Droits de la personne vs habitudes sociales

Pour Hugues Demoulin, les principes d’égalité, mixité et parité font l’objet d’un consensus républicain, mais leur mise en œuvre suscite de vifs débats, liés en partie à la confusion qui règne en ce domaine. La psychologie et la sociologie ne sont pas elles-mêmes en accord, remarque-t-il, tant leurs approches spécifiques diffèrent : la première tend à naturaliser ce que l’autre analyse en termes de construction. Les enseignants, de leur côté, qui n’ont pas nécessairement de formation approfondie à ce sujet, ont surtout besoin de concepts éclairants : ils sont confrontés directement à la pratique. C’est à quoi s’emploie l’ouvrage que publie Hugues Demoulin aux éditions Canopé, "Égalité, mixité : état des lieux et moyens d’action, clarifier et distinguer pour comprendre afin d’agir". Loin de la polémique sur la notion de genre, qui a secoué l’opinion l’an passé, il présente une explication sereine, précise et magistralement éclairante des repères notionnels qui permettent de s’orienter dans ce domaine sensible.

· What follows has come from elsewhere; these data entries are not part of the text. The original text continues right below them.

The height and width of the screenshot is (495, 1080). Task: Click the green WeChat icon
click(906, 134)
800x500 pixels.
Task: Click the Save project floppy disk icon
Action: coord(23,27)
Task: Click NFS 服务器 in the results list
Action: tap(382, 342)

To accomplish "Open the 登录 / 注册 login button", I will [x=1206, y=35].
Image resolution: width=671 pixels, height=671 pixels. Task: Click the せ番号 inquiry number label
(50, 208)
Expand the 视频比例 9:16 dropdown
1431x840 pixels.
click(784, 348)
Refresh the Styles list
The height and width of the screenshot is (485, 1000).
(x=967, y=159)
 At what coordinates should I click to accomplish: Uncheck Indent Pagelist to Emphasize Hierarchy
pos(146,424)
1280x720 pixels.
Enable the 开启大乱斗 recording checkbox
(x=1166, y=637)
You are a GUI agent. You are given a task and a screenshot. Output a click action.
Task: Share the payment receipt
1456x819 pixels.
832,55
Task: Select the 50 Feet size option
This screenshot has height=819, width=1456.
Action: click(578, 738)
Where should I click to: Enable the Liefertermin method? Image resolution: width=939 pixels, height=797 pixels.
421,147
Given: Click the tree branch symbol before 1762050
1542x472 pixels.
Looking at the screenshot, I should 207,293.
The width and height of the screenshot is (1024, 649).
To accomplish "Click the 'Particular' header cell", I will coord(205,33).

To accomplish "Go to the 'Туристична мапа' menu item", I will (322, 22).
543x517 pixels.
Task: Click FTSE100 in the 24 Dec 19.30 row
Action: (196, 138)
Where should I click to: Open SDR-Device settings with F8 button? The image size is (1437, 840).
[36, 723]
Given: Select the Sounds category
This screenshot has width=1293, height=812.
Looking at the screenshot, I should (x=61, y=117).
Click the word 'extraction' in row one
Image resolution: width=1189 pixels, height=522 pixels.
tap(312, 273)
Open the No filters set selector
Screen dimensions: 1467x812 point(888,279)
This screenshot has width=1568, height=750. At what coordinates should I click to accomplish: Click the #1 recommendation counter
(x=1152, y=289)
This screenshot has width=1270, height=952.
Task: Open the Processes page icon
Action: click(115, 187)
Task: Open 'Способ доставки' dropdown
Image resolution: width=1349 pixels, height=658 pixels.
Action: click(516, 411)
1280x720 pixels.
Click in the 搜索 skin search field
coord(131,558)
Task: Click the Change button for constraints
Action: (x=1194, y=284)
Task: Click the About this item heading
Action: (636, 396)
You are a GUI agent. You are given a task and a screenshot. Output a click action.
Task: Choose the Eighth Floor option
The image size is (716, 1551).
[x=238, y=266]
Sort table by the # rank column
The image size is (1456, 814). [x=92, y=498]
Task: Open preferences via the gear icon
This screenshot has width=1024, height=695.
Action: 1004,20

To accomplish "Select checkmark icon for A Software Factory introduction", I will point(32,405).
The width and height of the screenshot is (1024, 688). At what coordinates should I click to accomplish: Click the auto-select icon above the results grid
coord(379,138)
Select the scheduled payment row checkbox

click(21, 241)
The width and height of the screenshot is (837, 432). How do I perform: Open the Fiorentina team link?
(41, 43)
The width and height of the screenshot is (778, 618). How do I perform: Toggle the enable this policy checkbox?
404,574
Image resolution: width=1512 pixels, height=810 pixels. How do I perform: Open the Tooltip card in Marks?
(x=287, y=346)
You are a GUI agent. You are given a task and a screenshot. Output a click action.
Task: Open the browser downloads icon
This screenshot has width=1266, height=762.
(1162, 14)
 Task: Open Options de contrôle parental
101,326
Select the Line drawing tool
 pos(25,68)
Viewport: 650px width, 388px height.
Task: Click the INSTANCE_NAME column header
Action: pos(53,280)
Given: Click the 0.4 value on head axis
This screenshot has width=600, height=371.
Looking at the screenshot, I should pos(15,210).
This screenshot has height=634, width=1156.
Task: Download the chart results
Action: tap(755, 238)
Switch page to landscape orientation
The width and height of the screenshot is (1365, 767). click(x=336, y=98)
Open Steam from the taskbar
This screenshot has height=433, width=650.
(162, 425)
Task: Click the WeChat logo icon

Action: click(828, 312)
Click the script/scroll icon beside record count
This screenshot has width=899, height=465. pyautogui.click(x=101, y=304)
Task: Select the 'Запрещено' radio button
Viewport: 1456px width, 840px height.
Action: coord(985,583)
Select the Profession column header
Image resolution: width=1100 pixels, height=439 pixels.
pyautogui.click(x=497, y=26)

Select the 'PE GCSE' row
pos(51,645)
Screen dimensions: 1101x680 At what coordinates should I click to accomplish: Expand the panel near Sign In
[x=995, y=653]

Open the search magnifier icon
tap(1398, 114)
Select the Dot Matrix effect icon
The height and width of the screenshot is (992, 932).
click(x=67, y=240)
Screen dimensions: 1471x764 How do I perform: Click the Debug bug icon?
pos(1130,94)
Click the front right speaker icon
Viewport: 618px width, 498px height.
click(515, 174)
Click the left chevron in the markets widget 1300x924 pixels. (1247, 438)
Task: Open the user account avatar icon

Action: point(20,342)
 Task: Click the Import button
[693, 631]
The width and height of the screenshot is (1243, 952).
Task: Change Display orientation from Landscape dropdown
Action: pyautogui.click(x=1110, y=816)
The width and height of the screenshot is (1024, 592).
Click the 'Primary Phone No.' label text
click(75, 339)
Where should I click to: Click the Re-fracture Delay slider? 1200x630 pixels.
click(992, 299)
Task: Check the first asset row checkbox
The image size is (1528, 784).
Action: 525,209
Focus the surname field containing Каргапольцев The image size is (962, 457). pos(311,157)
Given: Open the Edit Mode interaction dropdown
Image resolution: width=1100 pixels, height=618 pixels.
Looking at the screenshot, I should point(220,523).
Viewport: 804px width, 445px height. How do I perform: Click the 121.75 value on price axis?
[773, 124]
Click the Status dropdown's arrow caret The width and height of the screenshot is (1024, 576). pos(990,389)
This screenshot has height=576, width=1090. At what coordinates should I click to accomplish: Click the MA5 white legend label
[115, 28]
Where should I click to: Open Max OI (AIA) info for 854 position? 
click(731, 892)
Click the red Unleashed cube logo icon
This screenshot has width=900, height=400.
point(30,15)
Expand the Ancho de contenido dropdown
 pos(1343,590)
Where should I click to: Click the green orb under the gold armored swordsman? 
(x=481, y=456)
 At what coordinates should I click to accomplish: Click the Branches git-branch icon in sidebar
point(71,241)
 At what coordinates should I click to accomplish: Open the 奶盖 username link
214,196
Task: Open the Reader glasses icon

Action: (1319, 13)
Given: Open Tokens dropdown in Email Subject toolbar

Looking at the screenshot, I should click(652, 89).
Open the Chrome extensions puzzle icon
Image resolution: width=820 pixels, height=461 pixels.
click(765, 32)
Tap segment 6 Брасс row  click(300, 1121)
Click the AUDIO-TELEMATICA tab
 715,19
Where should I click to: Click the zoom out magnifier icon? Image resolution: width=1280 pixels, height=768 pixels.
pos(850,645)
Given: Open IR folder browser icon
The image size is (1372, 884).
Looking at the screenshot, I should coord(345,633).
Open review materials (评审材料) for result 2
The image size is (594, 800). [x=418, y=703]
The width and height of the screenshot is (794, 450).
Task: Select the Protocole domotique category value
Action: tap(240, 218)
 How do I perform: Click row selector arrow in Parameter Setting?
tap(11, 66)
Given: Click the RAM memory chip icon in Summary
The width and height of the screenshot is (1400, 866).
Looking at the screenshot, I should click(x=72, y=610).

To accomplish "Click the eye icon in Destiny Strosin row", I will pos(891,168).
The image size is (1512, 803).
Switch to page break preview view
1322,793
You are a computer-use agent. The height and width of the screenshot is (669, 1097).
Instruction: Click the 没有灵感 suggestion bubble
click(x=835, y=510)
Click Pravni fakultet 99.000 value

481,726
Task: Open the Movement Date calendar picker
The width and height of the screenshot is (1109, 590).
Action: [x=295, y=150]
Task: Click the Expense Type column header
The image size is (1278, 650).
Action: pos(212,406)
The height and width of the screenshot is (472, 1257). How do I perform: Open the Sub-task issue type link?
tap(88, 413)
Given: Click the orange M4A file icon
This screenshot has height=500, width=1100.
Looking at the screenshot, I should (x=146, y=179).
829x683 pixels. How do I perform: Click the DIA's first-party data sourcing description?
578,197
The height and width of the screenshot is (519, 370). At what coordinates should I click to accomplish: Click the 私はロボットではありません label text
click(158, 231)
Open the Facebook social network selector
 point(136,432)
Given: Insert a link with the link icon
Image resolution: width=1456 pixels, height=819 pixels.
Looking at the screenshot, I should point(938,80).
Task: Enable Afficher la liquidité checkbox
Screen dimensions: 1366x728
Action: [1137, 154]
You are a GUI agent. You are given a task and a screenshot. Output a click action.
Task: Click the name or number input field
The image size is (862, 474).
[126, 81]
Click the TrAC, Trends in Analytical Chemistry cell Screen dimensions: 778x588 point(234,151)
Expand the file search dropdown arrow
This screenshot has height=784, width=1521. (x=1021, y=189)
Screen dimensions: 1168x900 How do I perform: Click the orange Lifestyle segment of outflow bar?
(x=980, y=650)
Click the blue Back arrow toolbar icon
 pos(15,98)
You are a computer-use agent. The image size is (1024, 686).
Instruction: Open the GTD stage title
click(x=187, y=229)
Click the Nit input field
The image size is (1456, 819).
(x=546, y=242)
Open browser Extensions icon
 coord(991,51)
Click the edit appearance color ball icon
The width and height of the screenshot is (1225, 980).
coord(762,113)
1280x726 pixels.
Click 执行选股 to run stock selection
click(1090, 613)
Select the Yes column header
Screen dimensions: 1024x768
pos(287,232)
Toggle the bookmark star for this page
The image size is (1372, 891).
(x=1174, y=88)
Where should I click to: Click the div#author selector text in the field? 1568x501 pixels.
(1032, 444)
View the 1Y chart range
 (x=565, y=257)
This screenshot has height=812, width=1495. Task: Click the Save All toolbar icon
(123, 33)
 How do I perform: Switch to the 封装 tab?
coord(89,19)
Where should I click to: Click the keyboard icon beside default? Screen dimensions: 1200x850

Distinction entre égalité des droits, des chances et des capabilités, tout d’abord, pour éviter une confusion qui tend à rendre les victimes coupables des discriminations ; entre domaine juridique et action politique, ensuite, entre parité et mixité dans le domaine scolaire, entre genre et sexe, enfin. Comprendre de quoi l’on parle, pour saisir les faits et les interpréter correctement, afin de mieux cerner les finalités de la démarche, propose l’auteur : la question de genre met en cause l’ordre social et le système d’éducation qui contribue à le proroger. Il est utile de se questionner sur la légitimité d’une démarche qui opère dans un domaine de luttes encore conflictuelles (domaine des droits LGTB, par exemple) et qui heurte des préjugés récurrents. L’enjeu est de mesurer l’importance que l’on accorde à l’accomplissement des personnes, face à une exigence d’intégration sociale qui sacrifie volontiers les possibilités au nom de la préservation des habitudes sociales.

Quelle pédagogie pour l’égalité ?

Question d’agir ensuite : comment mettre en œuvre une pédagogie pour l’égalité ? Quelles sont les ressources à mobiliser et les activités à mettre en œuvre ? Hugues Demoulin examine quelques axes de réflexion et d’évolution. La déconstruction des stéréotypes, d’abord : catégories cognitives, ils relèvent de croyances acquises que l’on prend pour des savoirs informatifs (par exemple : « les garçons ont besoin de se dépenser physiquement »). Ils sont à distinguer des préjugés, attitudes évaluatives (généralement négatives) et des discriminations, qui sont des conduites pratiques n’impliquant pas une position de pensée particulière : on peut appliquer une politique de discrimination sans partager de préjugés. La question est de chercher comment éviter d’activer ces stéréotypes dans l’éducation, sachant qu’ils sont ancrés profondément dans l’imaginaire collectif. Un autre axe de réflexion porte sur les « minoritaires de genre », c’est-à-dire les élèves fortement minoritaires (en tant que filles ou garçons) dans leur environnement d’études ou de formation. Enfin, la réflexion sur les « compétences psycho-sociales » permet de s’interroger sur la manière dont les assignations de genre influent sur les capacités des élèves à développer des capacités nécessaires à leur bien-être.

Tous ces éléments incitent, comme le conseille l’auteur, à se pencher sur les manières de faire évoluer l’approche du genre à l’école, dans une perspective inter-disciplinaire et transversale, qui peut aussi faire intervenir la gestion des ressources humaines, le lien avec les parents ou les effets croisés du genre et de la culture. Comme le souligne Hugues Demoulin, c’est dans la vie quotidienne que les inégalités se naturalisent, c’est par l’éducation qu’elles peuvent se déconstruire.